One-off education funds creating demand for long-term spending?
As the state spends federal funds to rescue COVID, officials from the Oklahoma State Department of Education (OSDE) have used millions of those one-time dollars to create potentially long-term new jobs. within the state education system.
At the December State Board of Education meeting, OSDE officials acknowledged that Oklahoma state governments and local governments may need to find millions in new funding to cover these costs. wages within three years when the federal bailout money is gone.
“Our hope and belief is that the data will speak for itself and that there may be a desire to fund this in the future,” said Carolyn Thompson, head of government affairs for the Department of Education. Oklahoma. “Otherwise, we think districts will see the benefit of having these people in their schools during that three-year period and prioritize funding the second half of the salary.”
Thompson made the comments regarding a “school counselor corps” program initiated by the state superintendent of public education, Joy Hofmeister. So far, Hofmeister has allocated $ 36.6 million in federal COVID rescue funds to the program, which has been used to hire 302 employees in 174 districts of Oklahoma. Federal funds cover the cost of half a councilor’s salary while the district covers the other half.
Hofmeister stressed that federal funds were not being used to pay the salaries of staff of advisers already in place.
“This is in addition to what has happened previously,” said Hofmeister.
The state superintendent called the program “fairly standard for schools.”
But some members of the State Board of Education have indicated they are uncomfortable creating demand for services that may not be financially sustainable in the long term.
“These are obviously one-time funds,” said Jennifer Monies, a member of the State Board of Education. “These are people who are now employed by the districts.”

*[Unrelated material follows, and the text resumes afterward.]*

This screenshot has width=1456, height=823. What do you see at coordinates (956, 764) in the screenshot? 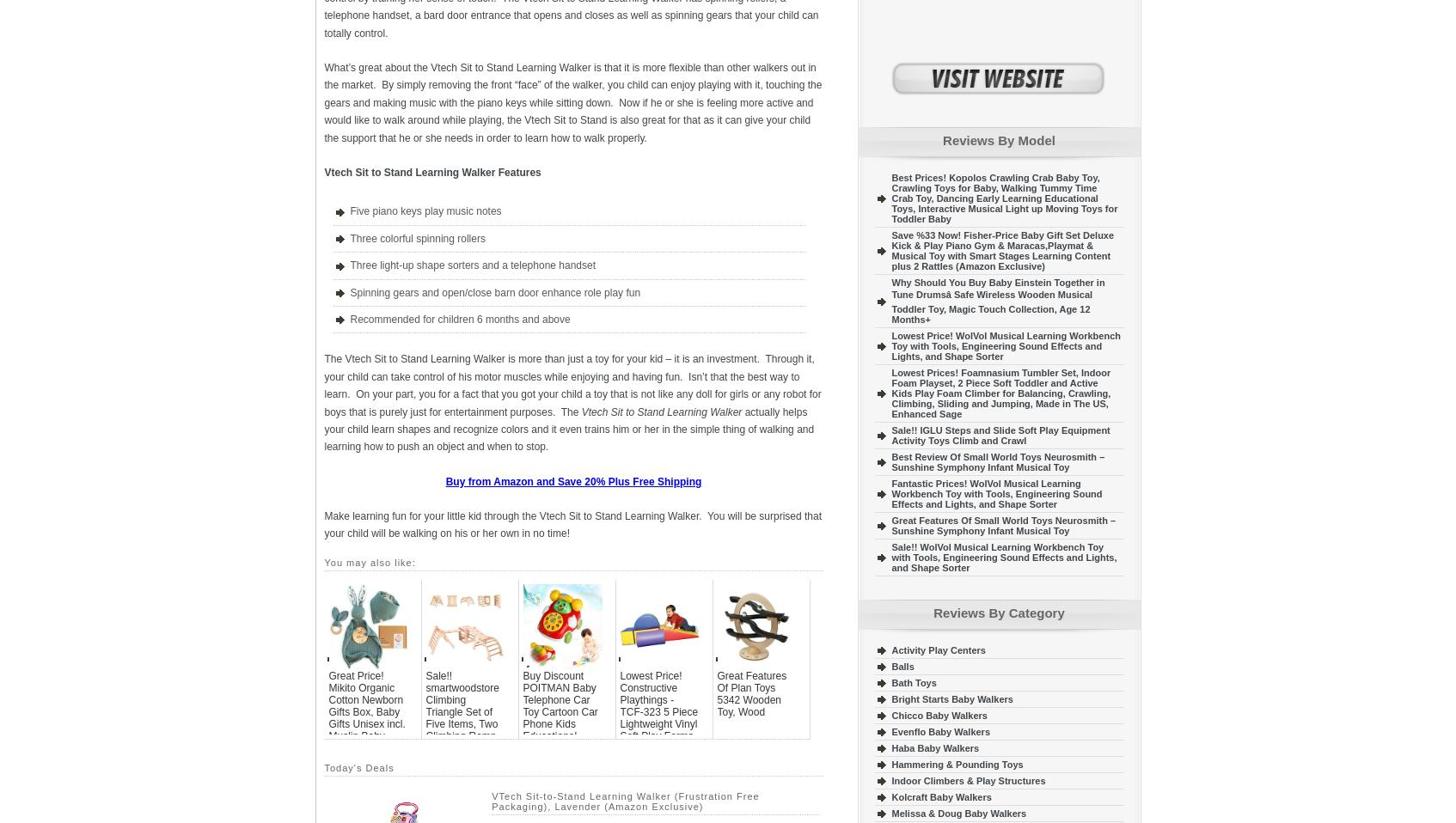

As part of the various federal rescue measures adopted since the start of the COVID pandemic, some of the funding has gone to the Oklahoma education system. As the head of the Oklahoma State Department of Education, State Superintendent of Public Education Joy Hofmeister controls how some of this education funding is spent and does not have to submit these plans to the National Board of Education. However, a presentation on OSDE’s use of federal COVID rescue funds was provided at the December board meeting.
During the presentation, officials acknowledged that new employees have also been added to the OSDE using one-time federal funds. The OSDE retains $ 7.4 million in federal rescue dollars for administrative costs associated with various programs funded by federal COVID rescue dollars. Thompson said the money “will fund more than 35 employees to manage all of these initiatives.”
“This is a significant investment for our agency,” said Thompson.
She added that the 35 agency employees hired with federal funding are informed during the hiring process that “the position will expire in three years.”
An additional $ 5.2 million has been spent on creating a “math tutoring corps” that pays up to 500 tutors to work with 1,500 students.
The first wave of federal COVID rescue funding approved in 2020 was directed to schools based on the number of low-income students each district serves. This meant that districts in Oklahoma with a greater share of high-income students received less money. As a result, when additional federal funding was provided, Hofmeister directed $ 49 million to 88 of Oklahoma’s wealthiest school districts.
“This $ 49 million was given in direct flow to districts that had received much less than other very poor districts,” said Thompson.
Hofmeister has also allocated millions of dollars to increase the number of school administrators, earmarking $ 4.2 million for a Teach for America Innovative Fellows program.
“I know a lot of people are talking about the teacher shortage, but there is also a significant shortage of principals,” Thompson said. “So this program will recruit and train the directors of former TFA students. “
The program will finance the training of 75 people over three years.
Almost an additional $ 10 million will be spent on currently unidentified projects for which contracts are pending, Thompson said. Once these contracts are concluded, the details will be made available to the public.